REQUEST 1: According to the film passage, what caused The Night of the Hunter to be a critical and commercial flop when it was released?
REQUEST 2: Decide whether each statement agrees with the film passage, and give yes or no with the deciding words quoted: (a) Robert Mitchum played Powell in The Night of the Hunter. (b) Religious watchdog groups welcomed The Night of the Hunter. (c) Peeping Tom was a change in direction for Michael Powell.
REQUEST 3: Write out the part of the film passage that opens with the words containing "Nowadays, The Night" and closes with "like Norman Bates.", swapping "cinematography" for "camerawork".

**** TEXT PASSAGE ****

For modern audiences who think of 1950s cinema as safe and sanitized, The Night of the Hunter is quite the shock, being a dark, psychological story of a family that finds themselves terrorized by a serial killer masquerading as a preacher. In fact, that very darkness led to it being a critical and commercial flop at the time, as well as controversial with the religious watchdog groups, as stated in this essay by Carl Laamanen.
Nowadays, The Night of the Hunter is remembered as an engaging thriller that broke new ground for the genre, and Robert Mitchum's performance as Powell is considered one of his best. Another element singled out for praise is the cinematography, which lends the movie a sinister edge that perfectly complements the story.
A change in direction for legendary British auteur Michael Powell, Peeping Tom tells the story of Mark Lewis, a serial killer who films his victims in order to immortalize their dying moments. It could be called the British answer to Psycho, with Mark being a fascinating character who realistically captures the mental processes of a serial killer, much like Norman Bates.

**** RECORD EXTRACTS ****

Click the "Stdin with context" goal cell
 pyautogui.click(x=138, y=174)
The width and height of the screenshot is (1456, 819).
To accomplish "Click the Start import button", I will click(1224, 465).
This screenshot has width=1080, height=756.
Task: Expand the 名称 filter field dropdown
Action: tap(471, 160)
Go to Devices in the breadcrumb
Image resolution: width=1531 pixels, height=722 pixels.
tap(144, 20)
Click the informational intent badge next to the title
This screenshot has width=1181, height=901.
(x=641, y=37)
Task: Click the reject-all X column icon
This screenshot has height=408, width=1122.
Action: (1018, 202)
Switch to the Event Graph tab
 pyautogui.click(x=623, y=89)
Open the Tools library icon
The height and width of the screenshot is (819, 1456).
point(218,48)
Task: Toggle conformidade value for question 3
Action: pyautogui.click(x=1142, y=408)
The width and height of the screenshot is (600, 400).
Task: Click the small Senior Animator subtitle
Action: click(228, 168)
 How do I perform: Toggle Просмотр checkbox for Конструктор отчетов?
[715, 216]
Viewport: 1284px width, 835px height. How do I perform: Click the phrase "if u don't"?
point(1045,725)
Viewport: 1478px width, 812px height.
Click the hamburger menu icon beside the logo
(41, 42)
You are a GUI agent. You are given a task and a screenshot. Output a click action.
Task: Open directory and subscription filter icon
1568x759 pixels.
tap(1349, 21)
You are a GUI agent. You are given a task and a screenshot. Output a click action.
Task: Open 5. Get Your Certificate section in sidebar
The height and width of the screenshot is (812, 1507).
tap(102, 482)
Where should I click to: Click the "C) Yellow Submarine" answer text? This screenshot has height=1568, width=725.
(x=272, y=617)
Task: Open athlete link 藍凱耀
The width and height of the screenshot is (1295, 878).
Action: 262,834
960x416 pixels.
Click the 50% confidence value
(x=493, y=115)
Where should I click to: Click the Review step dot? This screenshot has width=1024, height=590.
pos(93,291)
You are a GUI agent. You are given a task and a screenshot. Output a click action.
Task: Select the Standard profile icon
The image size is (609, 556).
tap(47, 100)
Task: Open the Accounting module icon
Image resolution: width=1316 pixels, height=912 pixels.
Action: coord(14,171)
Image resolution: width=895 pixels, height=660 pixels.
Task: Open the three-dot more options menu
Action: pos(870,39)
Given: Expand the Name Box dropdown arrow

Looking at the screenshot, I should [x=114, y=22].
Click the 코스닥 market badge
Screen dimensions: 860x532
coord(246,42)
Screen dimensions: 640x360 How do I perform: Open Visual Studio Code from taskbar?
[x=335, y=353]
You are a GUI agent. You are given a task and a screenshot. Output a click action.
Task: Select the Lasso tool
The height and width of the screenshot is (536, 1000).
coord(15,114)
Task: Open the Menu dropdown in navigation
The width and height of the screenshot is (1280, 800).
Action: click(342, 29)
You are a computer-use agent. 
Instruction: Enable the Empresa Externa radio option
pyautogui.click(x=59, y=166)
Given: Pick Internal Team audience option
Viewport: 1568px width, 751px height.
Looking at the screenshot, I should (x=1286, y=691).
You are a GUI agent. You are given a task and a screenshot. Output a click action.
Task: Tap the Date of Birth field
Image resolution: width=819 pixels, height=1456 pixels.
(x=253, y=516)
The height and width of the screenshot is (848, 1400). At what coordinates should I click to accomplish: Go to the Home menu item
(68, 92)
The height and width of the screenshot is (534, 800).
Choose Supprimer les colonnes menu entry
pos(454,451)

****

COMPLETE OUTPUT 1: Its darkness caused it to be a critical and commercial flop at the time.

COMPLETE OUTPUT 2:
(a) Yes: "Robert Mitchum's performance as Powell is considered one of his best."
(b) No: "as well as controversial with the religious watchdog groups."
(c) Yes: "A change in direction for legendary British auteur Michael Powell."

COMPLETE OUTPUT 3:
Nowadays, The Night of the Hunter is remembered as an engaging thriller that broke new ground for the genre, and Robert Mitchum's performance as Powell is considered one of his best. Another element singled out for praise is the camerawork, which lends the movie a sinister edge that perfectly complements the story.
A change in direction for legendary British auteur Michael Powell, Peeping Tom tells the story of Mark Lewis, a serial killer who films his victims in order to immortalize their dying moments. It could be called the British answer to Psycho, with Mark being a fascinating character who realistically captures the mental processes of a serial killer, much like Norman Bates.